Sony Computer Entertainment America has just been hit with a class action lawsuit in California over the company's recent decision to remove PlayStation 3 support for the Linux operating system in a firmware update.
This decision, in the words of the lawsuit, was an "intentional disablement of the valuable functionalities originally advertised as available with the Sony PlayStation 3 video game console. This disablement is not only a breach of the sales contract between Sony and its customers and a breach of the covenant of good faith and fair dealing, but it is also an unfair and deceptive business practice perpetrated on millions of unsuspecting consumers."
When good firmware goes bad
At issue is PlayStation 3 software update 3.21. On March 28, 2010, Sony announced that this update would "disable the 'Install Other OS' feature that was available on the PS3 systems prior to the current slimmer models." This feature would be removed "due to security concerns."
The security concerns are not itemized, but the lawsuit claims that these concerns "did not involve a threat to PS3 users, but rather reflected Sony's concerns that the Other OS feature might be used by 'hackers' to copy and/or steal gaming and other content."
The update is "voluntary," but if you don't take it, you won't be able to connect to the PlayStation Network, play any games online, play any games or Blu-ray movies that "require" the new firmware, play any files kept on a media server, or download any future updates.
We've gotten used to a world in which firmware upgrades can radically alter the hardware we purchase—and this is often seen as a good thing. This lawsuit shows the danger in making changes to existing hardware, especially when features are being removed rather than added. According to the lawsuit, this removal of advertised features violates California's Unfair Competition Law, the Consumer Legal Remedies Act, and other laws.
In short, PS3 owners "have not obtained the benefit of their bargain from Sony and the essential purpose of the PS3 sales contract has been frustrated."
One obvious rejoinder here might be that this was always a niche feature, that its removal is no big deal, and that the core functionality of the device is not affected.

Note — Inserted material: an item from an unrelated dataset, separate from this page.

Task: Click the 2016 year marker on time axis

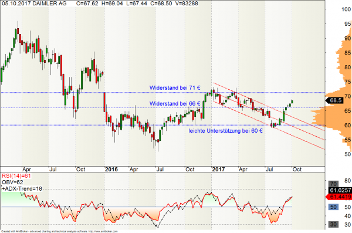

But the lawsuit paints another picture, using quotes from Sony executives over last four years.
For instance, there is a 2007 line from Sony's Phil Harrison: "One of the most powerful things about the PS3 is the 'Install Other OS' option." Sony engineer Geoffrey Levand wrote to a PS3 mailing list in August 2009, "Please be assured that SCE is committed to continue to support for previously sold models that have the 'Install Other OS' feature and that this feature will not be disabled in future firmware releases."

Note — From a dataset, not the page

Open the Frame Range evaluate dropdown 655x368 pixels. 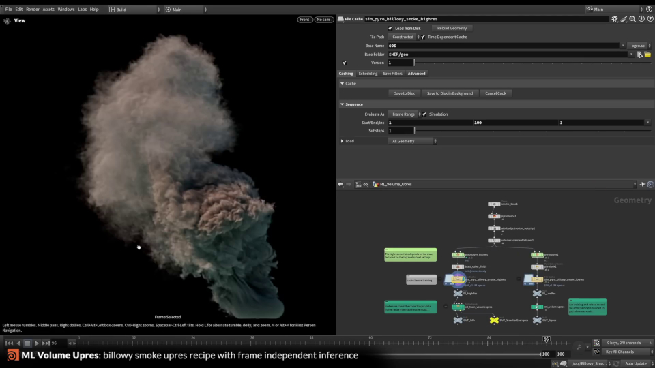pyautogui.click(x=403, y=114)
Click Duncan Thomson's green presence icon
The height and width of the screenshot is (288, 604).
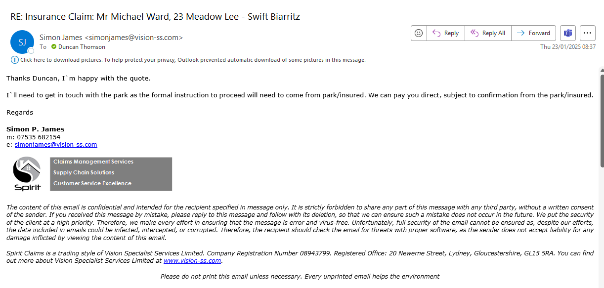(x=54, y=47)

Ars Technica even figures into the case. Our own Ben Kuchera interviewed Sony's John Koller in 2009, and when Ben asked him about the removal of the "Other OS" functionality from the new Slim PS3, Koller responded, "If anyone wants to use previous models and change the OS, they can do so."

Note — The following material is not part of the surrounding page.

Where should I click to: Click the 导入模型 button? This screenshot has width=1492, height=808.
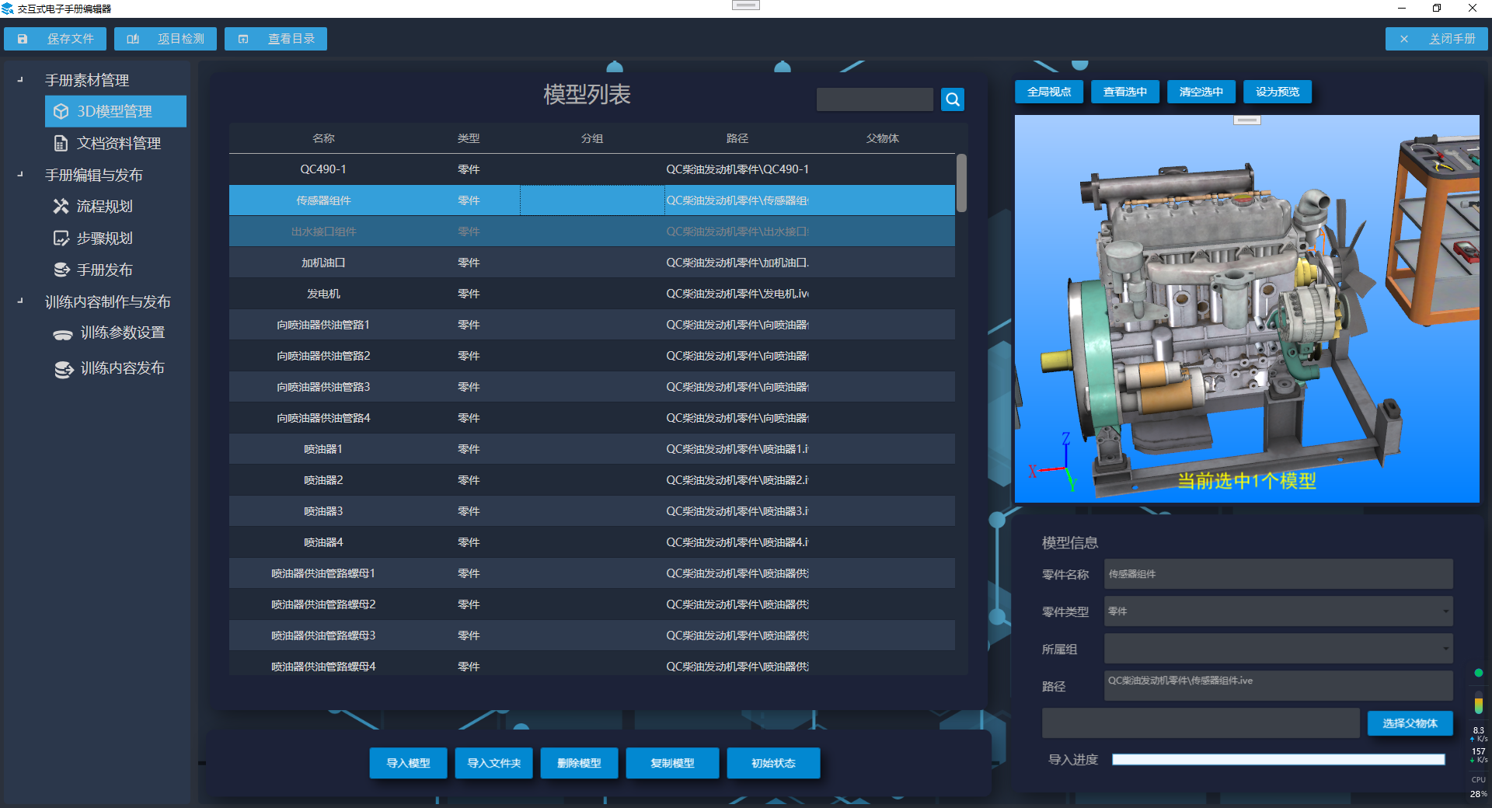click(x=408, y=763)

If the judge allows a class action, the class would encompass all those who purchased a PS3 between November 17, 2006 and March 27, 2010 and who did not resell that machine. The suit seeks unspecified damages from Sony, but does claim that such damages will exceed $5 million.
This isn't the first time Sony has been hit with a class action over the PS3; in fact, it's not even the first time a class action lawsuit has been filed over one of its firmware updates. Sony was on the receiving end of such a lawsuit back in October 2009 over an update that supposedly bricked some consoles.
Sony has not yet responded to the suit.